Resolution Conversion (Resize)

Resolution Conversion is the method used to resize the source image to the size of the destination image. Different types of interpolation techniques can be used in resize function, namely: Nearest-neighbor, Bilinear, and Area interpolation. The type of interpolation can be passed as a template parameter to the API. The following enumeration types can be used to specify the interpolation type:

  • XF_INTERPOLATION_NN - For Nearest-neighbor interpolation
  • XF_INTERPOLATION_BILINEAR - For Bilinear interpolation
  • XF_INTERPOLATION_AREA - For Area interpolation
Note:Scaling factors greater than or equal to 0.25 are supported in down-scaling and values less than or equal to 8 are supported for up-scaling.

API Syntax

template void xFResize (xF::Mat & _src, xF::Mat & _dst)

Parameter Descriptions

The following table describes the template and the function parameters.

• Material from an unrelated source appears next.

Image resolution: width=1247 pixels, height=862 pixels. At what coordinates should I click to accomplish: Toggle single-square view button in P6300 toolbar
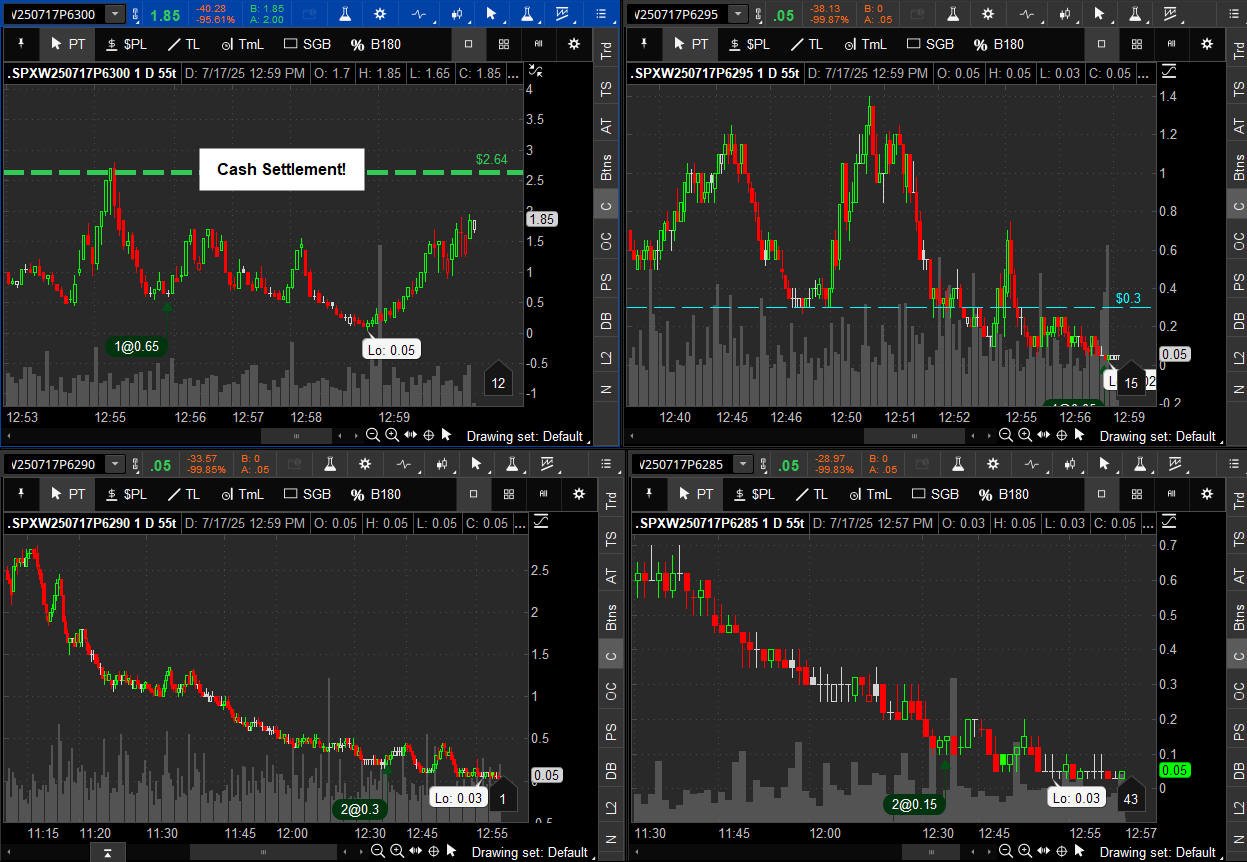[x=470, y=44]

Table 1.xFResize Function Parameter Descriptions
Parameter Description
INTERPOLATION_TYPE Interpolation type. The different options possible are
  • XF_INTERPOLATION_NN – Nearest Neighbor Interpolation
  • XF_INTERPOLATION_BILINEAR – Bilinear interpolation
  • XF_INTERPOLATION_AREA – Area Interpolation
TYPE Number of bits per pixel. Only XF_8UC1 is supported.
SRC_ROWS Maximum Height of input image for which the hardware kernel would be built.
SRC_COLS Maximum Width of input image for which the hardware kernel would be built. (must be a multiple of 8).
DST_ROWS Maximum Height of output image for which the hardware kernel would be built.
DST_COLS Maximum Width of output image for which the hardware kernel would be built. (must be a multiple of 8).
NPC Number of pixels to be processed per cycle. Possible options are XF_NPPC1 (1 pixel per cycle) and XF_NPPC8 (8 pixel per cycle)
_src Input Image
_dst Output Image

Resource Utilization

The following table summarizes the resource utilization of Resize function in Resource Optimized (8 pixel) mode and Normal mode, as generated in the Vivado HLS 2017.1 tool for the Xilinx xczu9eg-ffvb1156-2-i-es2 FPGA, to downscale a grayscale HD(1080x1920) image to SD(640x480); and to upscale a HD(1920x1080) image to a 4K(3840x2160) image.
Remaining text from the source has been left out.